Attorneys for National Security Agency contractor Reality Winner have asked a court to suppress the statements she made to investigators prior to being taken into custody and charged with leaking classified intelligence.

Ms. Winner’s legal team wrote in a motion filed Tuesday that their client wasn’t read her Miranda rights prior to being questioned by authorities inside her home June 3 and that her statements from then shouldn’t be used as evidence.

Winner was never told she was free to leave, nor was she advised as to her arrest status; indeed, when she specifically asked whether she was under arrest, the agents told her they did not know the answer to that ‘yet,’” her attorneys wrote.

The filing also requests a hearing be scheduled regarding the request.

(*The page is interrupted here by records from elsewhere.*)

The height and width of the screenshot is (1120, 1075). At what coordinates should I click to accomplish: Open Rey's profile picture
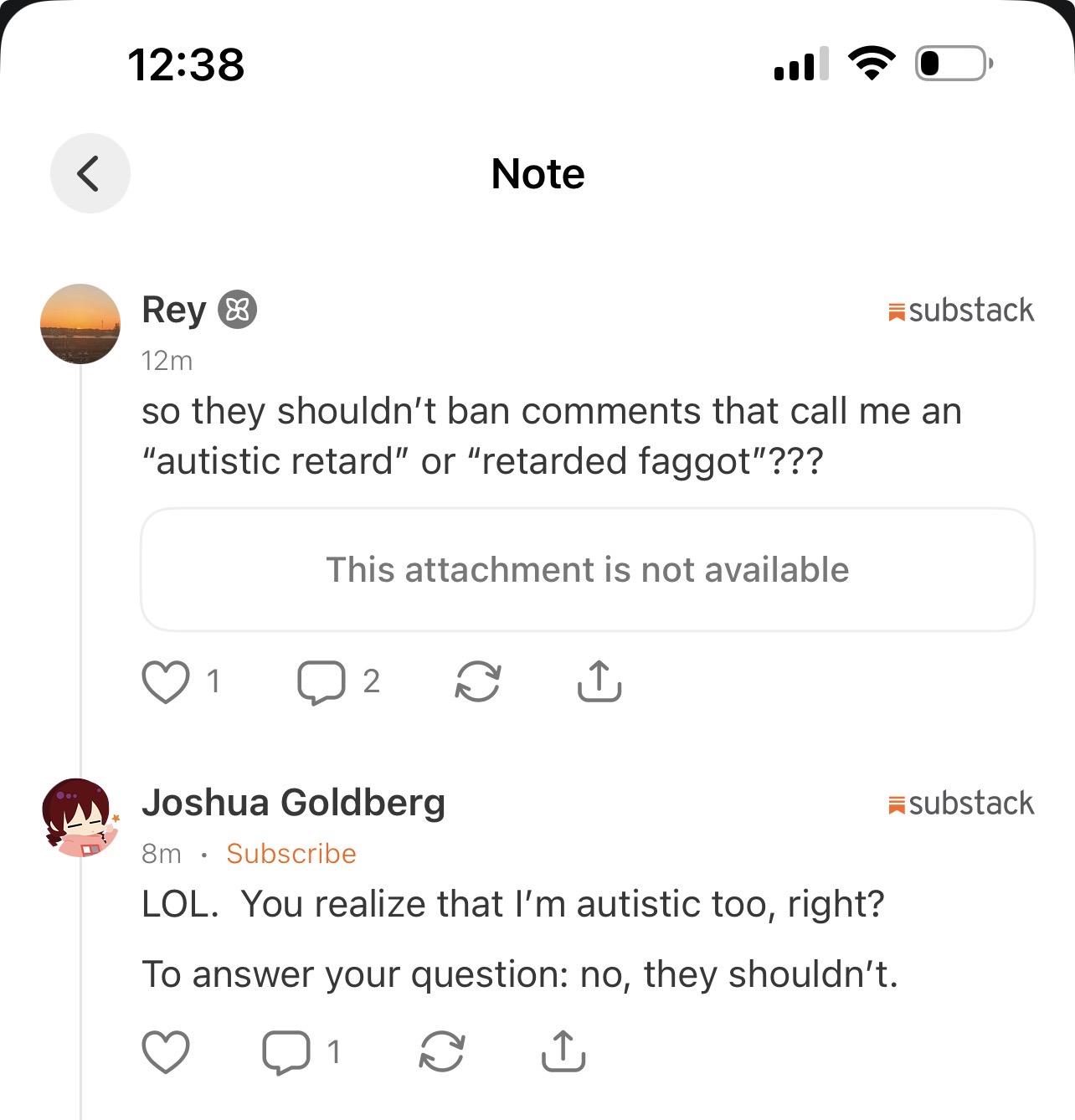(x=80, y=324)
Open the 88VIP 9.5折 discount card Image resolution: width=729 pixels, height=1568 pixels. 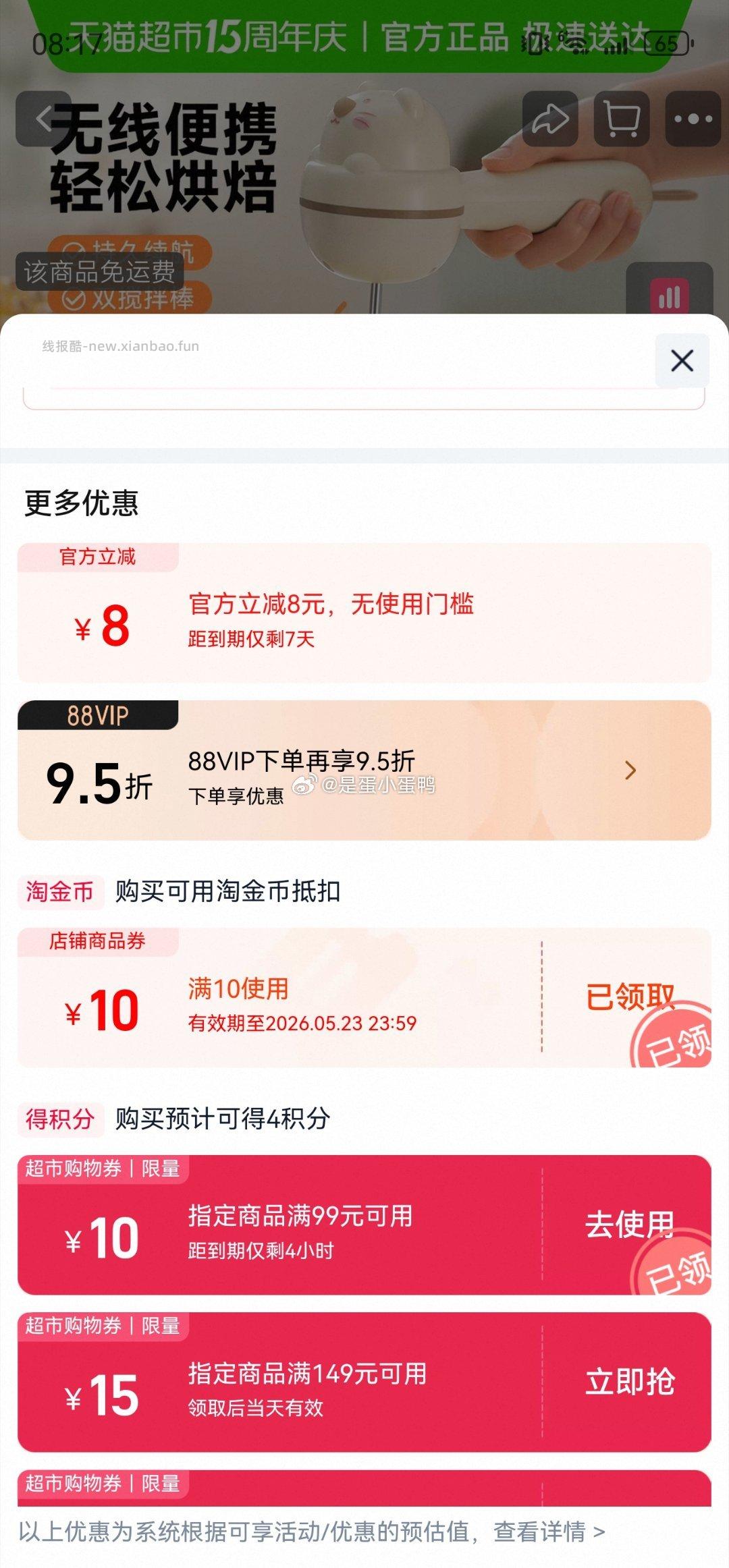364,771
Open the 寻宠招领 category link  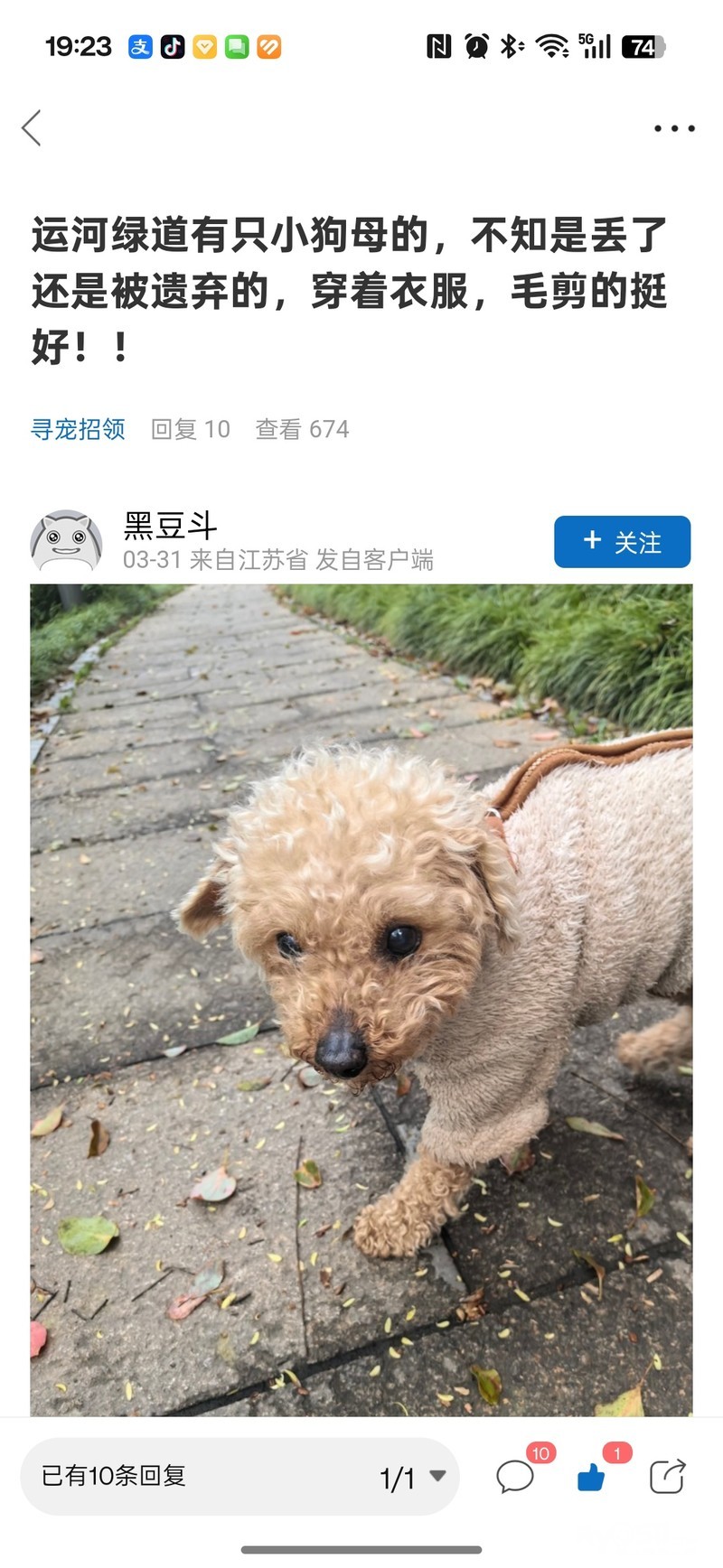click(x=78, y=429)
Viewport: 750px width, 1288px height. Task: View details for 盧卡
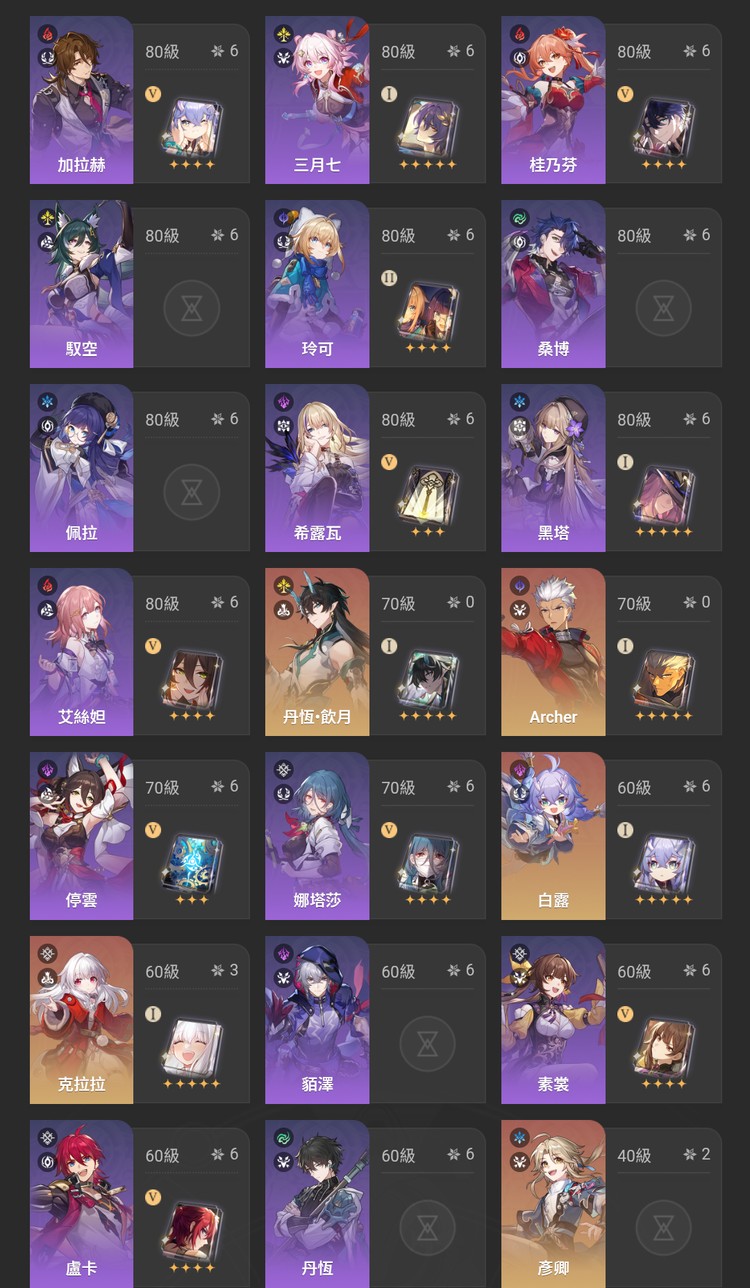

Ms. Winner, 25, is accused of leaking a classified document to the website The Intercept detailing Russia’s involvement in the 2016 U.S. presidential race.

According to the federal complaint filed against her, Ms. Winner printed and improperly removed classified intelligence reporting in early May obtained on the job at Pluribus International Corporation, an NSA contractor near Augusta, Georgia.

Federal investigators learned about the leak after The Intercept’s reporters contacted the government May 30 prior to publication. Investigators subsequently traced the leak to Ms. Winner and questioned her at her Augusta home on June 3, according to charging documents.

“During that conversation, Winner admitted intentionally identifying and printing the classified intelligence reporting at issue,” the government argued. “Winner further admitted removing the classified intelligence reporting from her office space, retaining it and mailing it from Augusta, Georgia, to the news outlet, which she knew was not authorized to receive or possess the documents.”

Winner further acknowledged that she was aware of the contents of the intelligence reporting and that she knew the contents of the reporting could be used to the injury of the United States and to the advantage of a foreign nation,” according to investigators.

Ms. Winner ultimately pleaded not guilty to a federal charge of gathering, transmitting or losing defense information, and faces a maximum of 10 years in prison if convicted.

A tentative start date for the government’s case against Ms. Winner was established during a status hearing Wednesday for Oct. 23, a local Fox affiliate reported.